━━━ Records for the exercise

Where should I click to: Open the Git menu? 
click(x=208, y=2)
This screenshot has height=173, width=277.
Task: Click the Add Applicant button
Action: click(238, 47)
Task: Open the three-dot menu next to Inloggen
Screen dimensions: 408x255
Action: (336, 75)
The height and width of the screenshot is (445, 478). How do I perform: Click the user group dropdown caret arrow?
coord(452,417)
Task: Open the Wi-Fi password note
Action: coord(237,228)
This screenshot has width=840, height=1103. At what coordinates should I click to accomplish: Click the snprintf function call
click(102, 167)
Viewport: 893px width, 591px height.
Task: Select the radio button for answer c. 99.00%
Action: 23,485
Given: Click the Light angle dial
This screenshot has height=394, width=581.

━━━━━━
━━━ Records for the exercise

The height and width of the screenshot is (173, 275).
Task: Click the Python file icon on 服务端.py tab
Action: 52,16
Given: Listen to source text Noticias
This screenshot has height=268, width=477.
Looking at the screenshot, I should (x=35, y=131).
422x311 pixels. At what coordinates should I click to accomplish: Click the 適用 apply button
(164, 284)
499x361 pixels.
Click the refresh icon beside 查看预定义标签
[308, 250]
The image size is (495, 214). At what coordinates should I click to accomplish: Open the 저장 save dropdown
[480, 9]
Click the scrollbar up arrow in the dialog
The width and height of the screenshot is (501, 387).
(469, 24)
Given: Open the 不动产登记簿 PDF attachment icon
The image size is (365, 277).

━━━━━━
━━━ Records for the exercise

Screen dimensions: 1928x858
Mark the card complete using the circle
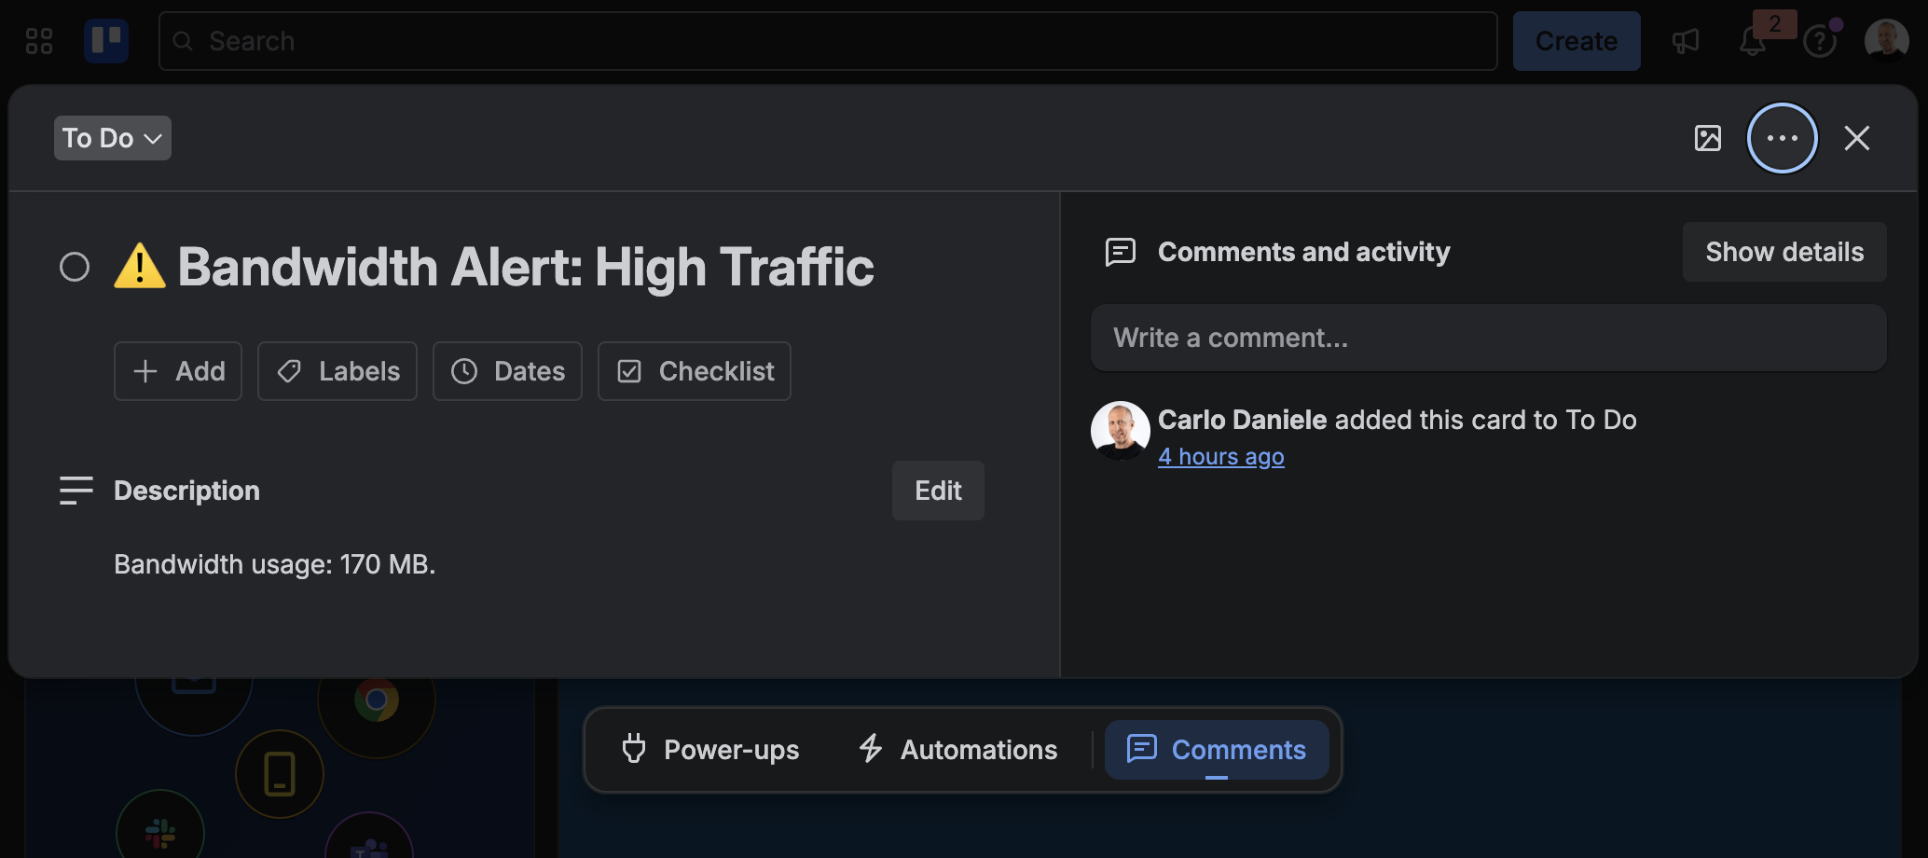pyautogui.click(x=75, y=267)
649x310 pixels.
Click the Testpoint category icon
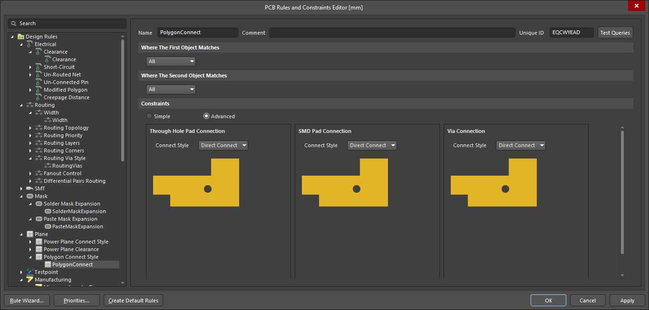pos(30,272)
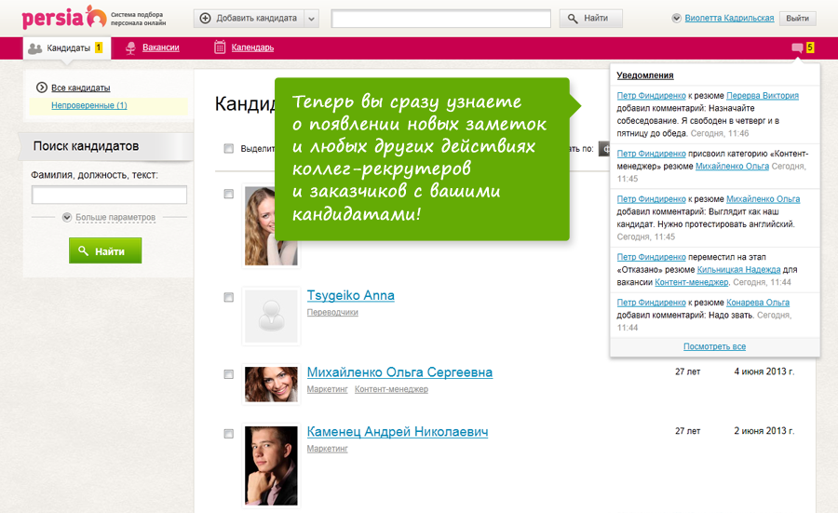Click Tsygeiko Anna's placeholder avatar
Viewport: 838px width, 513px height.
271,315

━━━━━━

• **Requirement**: Repeat the records above verbatim, everything from the line containing "Click the scrollbar up arrow in the dialog" down to the line containing "The image size is (365, 277).", with both of those lines included.

• **Right answer**:
Click the scrollbar up arrow in the dialog
The width and height of the screenshot is (501, 387).
(469, 24)
Given: Open the 不动产登记簿 PDF attachment icon
The image size is (365, 277).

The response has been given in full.